最近笑ってない、よく眠れない…男性にもある更年期障害。女性を“口説く”のも改善の糸口って本当?
公開日:2017/5/8
男性にも更年期障害がみられるそうだ。あまり耳慣れない言葉であるのは、一般的に、更年期障害は「女性特有の症状である」というイメージからだろう。しかし、男性にも当てはまるというのは、タイトルそのものズバリな書籍『うつかな? と思ったら男性更年期を疑いなさい』(堀江重郎/東洋経済新報社)である。
この本が対象とするのは、主に40代~50代の男性が中心。ただ、早ければ30代からその兆候がみられる場合もあるという。では、何が原因で男性が更年期障害に陥ってしまうのだろうか。いくつかの対策も含めて、その内容を紹介していきたい。
◎最近笑っていない……日常のわずかなきっかけが予兆かも?
女性の更年期障害は主に、閉経期に「エストロゲン」と呼ばれる女性ホルモンが低下し、自律神経に影響を及ぼすことから症状が出るとされている。その発症時期はおおむね、生理がなくなる閉経の前後5年以内だという。対して、男性の場合は「テストステロン」と呼ばれる男性ホルモンの低下から引き起こされる場合が多く、症状が出ても気づかず、女性と違い長期化する可能性もあるそうだ。
例えば最近、以下のような自覚症状に悩まされる人はいるだろうか。
「最近笑っていない」
「新聞が読めなくなった」
「よく眠れない」
ほんのわずかな一例ではあるものの、これらの症状がある場合にはテストステロンが低下している可能性があるという。また、本書の31ページにある「AMS調査票」や泌尿器科での採血などにより、より細かな診断を受けることも可能だ。
◎男性更年期の主な要因は“幸福”の鍵を握るテストステロンの低下
ここでもう少し、男性の更年期障害の要因とされるテストステロンについてふれたい。男性ホルモンの代表格とされるこの物質は、本来「骨や筋肉を作り、強さを保つ」「性欲や性機能の源」などのために機能するものだ。ただ、誤解のないようにいえば、男性ホルモンと女性ホルモンは、男女それぞれで分泌量が違うことから、便宜上、この呼び方が使われている。

- やること
1) 男性更年期の記事によると、男性の更年期障害は主に何の低下から引き起こされるとされていますか?
2) 男性更年期の記事の続きを、最後の文の後から書き進めてください。

- 表示情報
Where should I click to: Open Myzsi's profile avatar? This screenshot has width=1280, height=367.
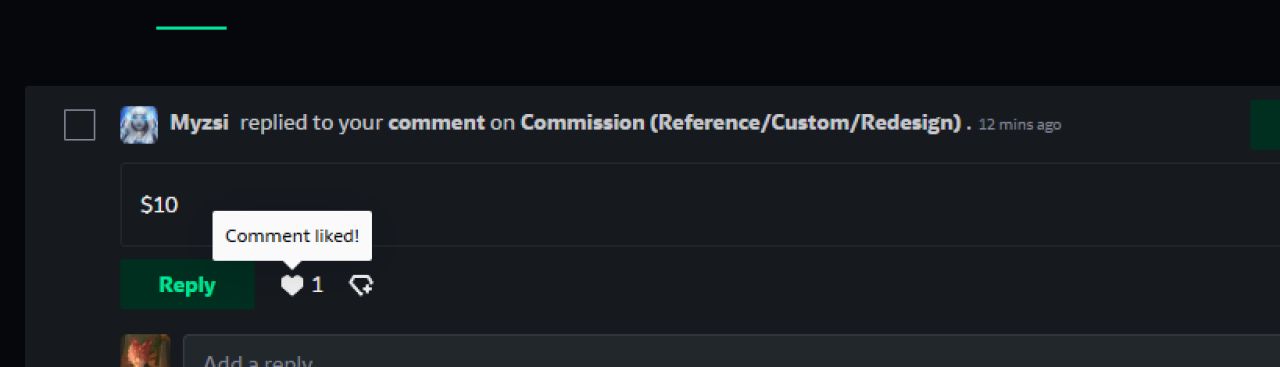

- 課題別の回答
1) 「テストステロン」と呼ばれる男性ホルモンの低下です。

2)
身体的な影響はもちろん、精神的にも「やる気」「判断力」「決断力」を支えるテストステロンであるが、この物質が体内で低下すると「なにもかもおっくうになる」「やる気がなくなる」といった症状が現れはじめる。また、男性にとっては目に見えて性欲が減退して、しまいには「朝立ち」する元気がなくなるといった現象もあるという。
これらの症状は「LOH症候群」と呼ばれ、うつに似た憂うつさや倦怠感を伴う場合もある。ただ、うつ病とは異なるため、精神安定剤などの抗うつ薬で症状が改善されない場合には「男性ホルモン値」を調べる必要があるそうだ。また、その要因となる物質であるテストステロンは「幸福度」の鍵を握るともいわれる。そのため自分の症状を改善したい場合には、日常的に何らかの形で「評価されて、自信を持つこと」が求められるという。
◎健康だけではなく、男の“魅力”を上げようと努力するのも改善の糸口
現在、医療的には「ホルモン補充療法」などにより、男性の更年期障害に対処する方法もあるという。しかし同時に、本書の著者は日常的に心がけるべき「テストステロンを上げるための10ヶ条」を提唱する。
例えば、夜更かしをしないというのはその一つだ。テストステロンは、丑三つ時にあたる夜中の1時くらいから3時におおむね作られるという。そのために必要なのは何よりも睡眠で、さらに気をつけるべきなのは睡眠の質だ。近ごろは枕元で横になってからの“ながらスマホ”などもついついやってしまいがちだが、LED液晶の光は、交感神経が刺激されることにより眠りが浅くなってしまう可能性もあるため、照明を落としてリラックスするのを心がけたい。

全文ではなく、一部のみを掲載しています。